For a British person on holiday in the United States, I don’t think we encountered a single situation over five days in New York where British and American words and idioms became confused – I think we absorbed the required knowledge when our plane entered US air space. 

 

The only one we apparently missed was what we mean when we talk about lemonade.

 

Avoiding the smog [https://www.leighspence.net/2023/06/get-into-my-big-black-car-401.html], we took shelter in the Hard Rock Café in Times Square, formerly the lobby of the Paramount theatre, which is itself now office space. I had a Diet Coke with my Legendary Steak Burger, and when I was asked about another drink, I asked for a lemonade. Upon this, the server leapt into a routine about how, when British people ask for lemonade, what they actually want is Sprite, something that must have happened many times.
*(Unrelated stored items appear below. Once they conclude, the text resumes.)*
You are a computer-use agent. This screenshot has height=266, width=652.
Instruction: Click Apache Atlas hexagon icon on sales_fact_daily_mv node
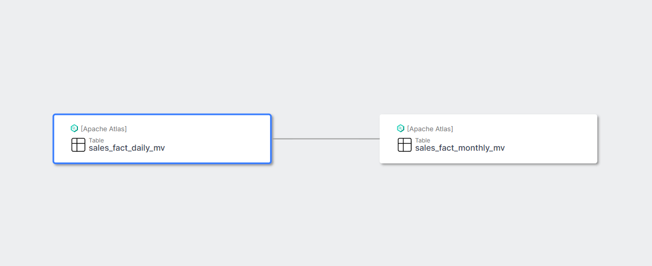pos(74,129)
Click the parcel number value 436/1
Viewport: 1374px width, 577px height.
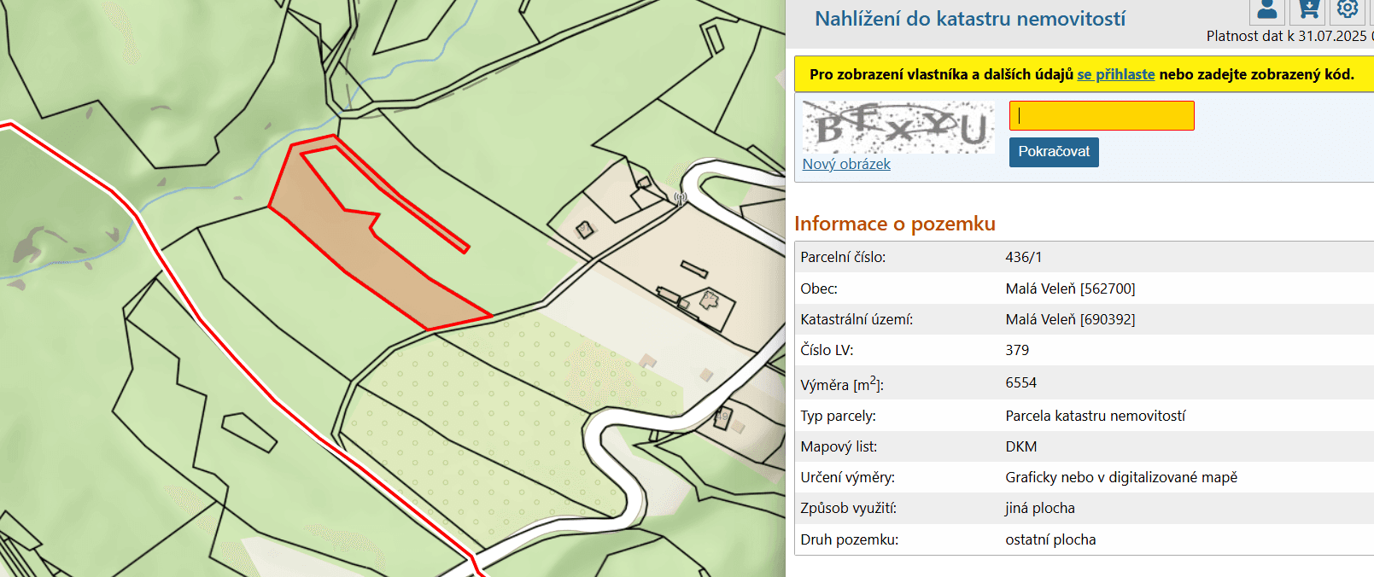(1023, 257)
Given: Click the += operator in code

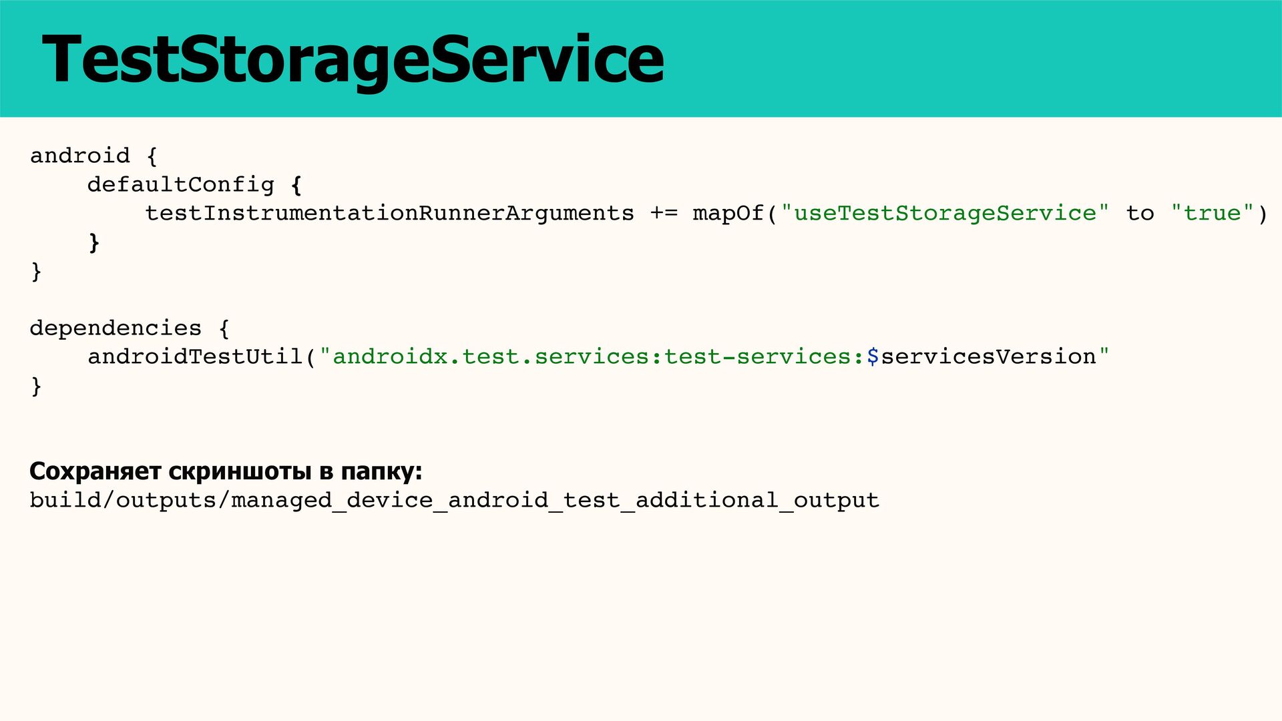Looking at the screenshot, I should coord(664,214).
I was asked if I wanted was Sprite, and I decided to say yes.

 

I was already aware that American lemonade is characteristically cloudy, still and sweet, made with fresh lemons, and is known as “cloudy lemonade” in the UK. “Our” lemonade is clear, fizzy and has a sharper, more citric taste and, as I now know, is not routinely sold in the United States, meaning the country has no reason to make the distinction. One drink I hoped to find while there was Arizona Ice Tea’s half-tea, half-lemonade “Arnold Palmer”, named after the golfer – in fact, it was a US gallon (3.78 litre) bottle that lasted the week, and it was lovely and sweet overall, despite the taste of the tea, well, clouding the lemonade. This is more than I could say for orange Fanta, the US version of which contains no juice, has the same sunset yellow colour as Lucozade and Irn-Bru, and tasted like them as well.

 

Then there is Sprite, which is not lemonade. Introduced in 1959 by Coca-Cola in West Germany as a clear, coloured, lemon-flavoured variant of Fanta, it was introduced into the US two years later as a competitor to 7-Up. Labels on Sprite bottles and cans term it a lemon-lime soda, but previous US packaging created a word: “Great Lymon Taste!” I since found that one US variation of the drink is “lymonade” – you can buy Sprite pre-mixed with lemonade, with “Sprite Lymonade Legacy” adding strawberry into the mix. 

 

I wish I known about Sprite Lymonade before we ate at Hard Rock Café – it would have been the best of both worlds.